That electric water heater might be less of a user than you think - Our's runs for about 30-60 minutes per day unless I do laundry using warm. There's only 2 of us, and we take about 10 minute showers each. And cleaning up before going to bed (washing faces, etc.). The kitchen has a 9.5 KW electric tankless water heater, so we are careful to use the dishwasher on offpeak hours (quick bursts for kitchen cleanup don't seem to hit us too hard). The electric clothes dryer is a killer - when it's running. So is the kitchen electric oven. And of course the heat pump. The well pump has a distinctive pattern as well, but our system is setup correctly.

All this information was gleaned from having TED. As it's said - knowledge is power, and in this case it really means controlling power .


----------



## SayWhat? (Jun 7, 2009)

No dishwasher. Nature makes a great (cheap) clothes dryer except in very cold weather when they tend to freeze before drying. :sure:


----------



## FYRPLG (Nov 11, 2006)

Just got our new smart meter 2 weeks ago. 
There was a notice From PGE in the mail that could be easily over looked as so much Junk mail now days.
The only problem when they came to install was finishing a program layout on the Computer. Don't have a problem with the privacy thing. But if we can Save money by using power more timely that,s good to. With all the electronics going 24/7 try to shut off lights and other visible things.

Many Years ago in high school went to Bonneville Dam and actually went inside the operating generator turbine and you could see the armature rotating just above our heads. At that time the generator was set at 75 RPM and the paddles on the shaft were the control for speed. It worked like the pitch on an airplane propeller.
Also most of the energy that is Hydro Electric generated on the Columbia River is sent to California. In the summer the power lines are just humming pretty loud. The energy is being used all the time.


----------



## harsh (Jun 15, 2003)

dennisj00 said:


> Which would mean it needs to know the day of the week.

Written task A:
Repeat the power-use thread from "No dishwasher. Nature" up to and including "2 weeks ago.", swapping "smart meter" for "digital meter".
Written task B:
Answer from the power-use thread:
(i) What is the rating of the kitchen's electric tankless water heater?
(ii) At what speed was the Bonneville Dam generator set?
(iii) How long ago was the new smart meter installed?
The listing that comes next has no connection to the power-use thread.

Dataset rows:
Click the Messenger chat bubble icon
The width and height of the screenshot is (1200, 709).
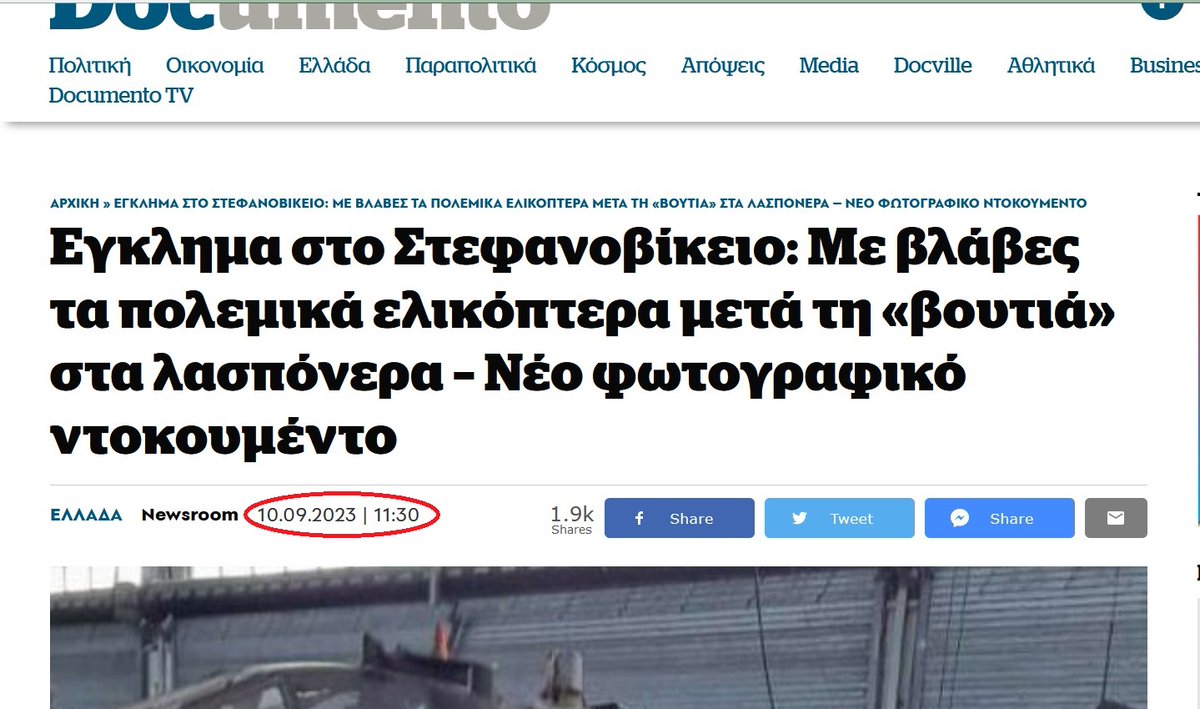click(x=960, y=518)
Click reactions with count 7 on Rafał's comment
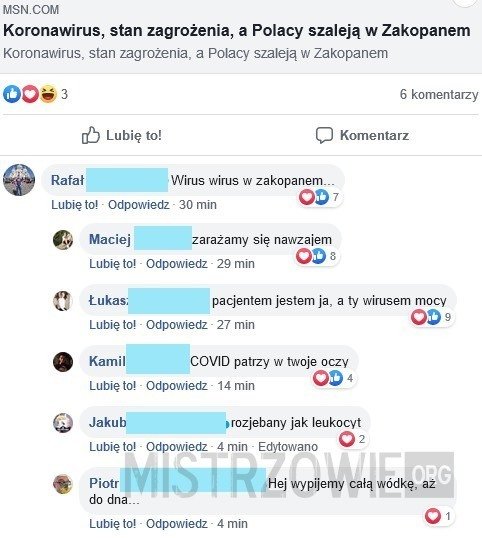 tap(319, 197)
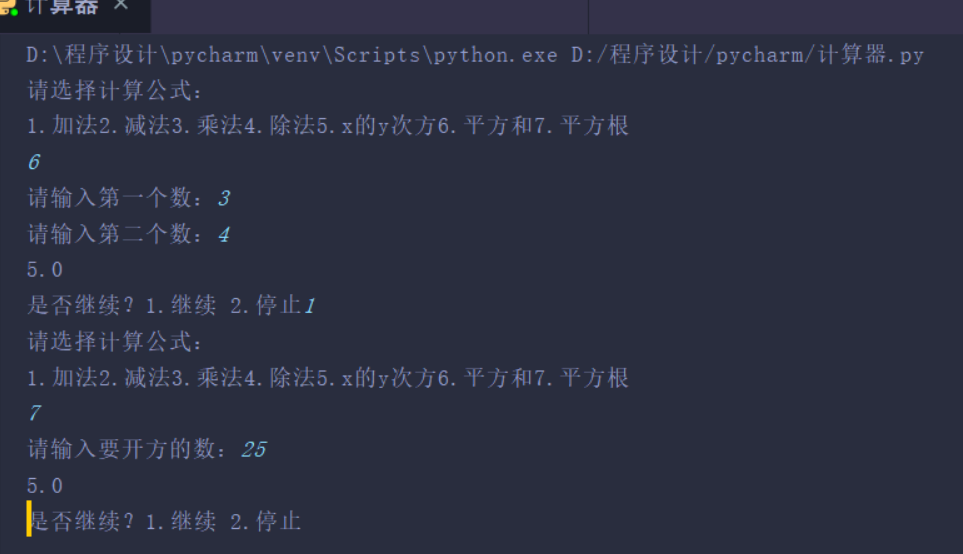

Full response A:
No dishwasher. Nature makes a great (cheap) clothes dryer except in very cold weather when they tend to freeze before drying. :sure:


----------



## FYRPLG (Nov 11, 2006)

Just got our new digital meter 2 weeks ago.

Full response B:
(i) 9.5 KW
(ii) 75 RPM
(iii) 2 weeks ago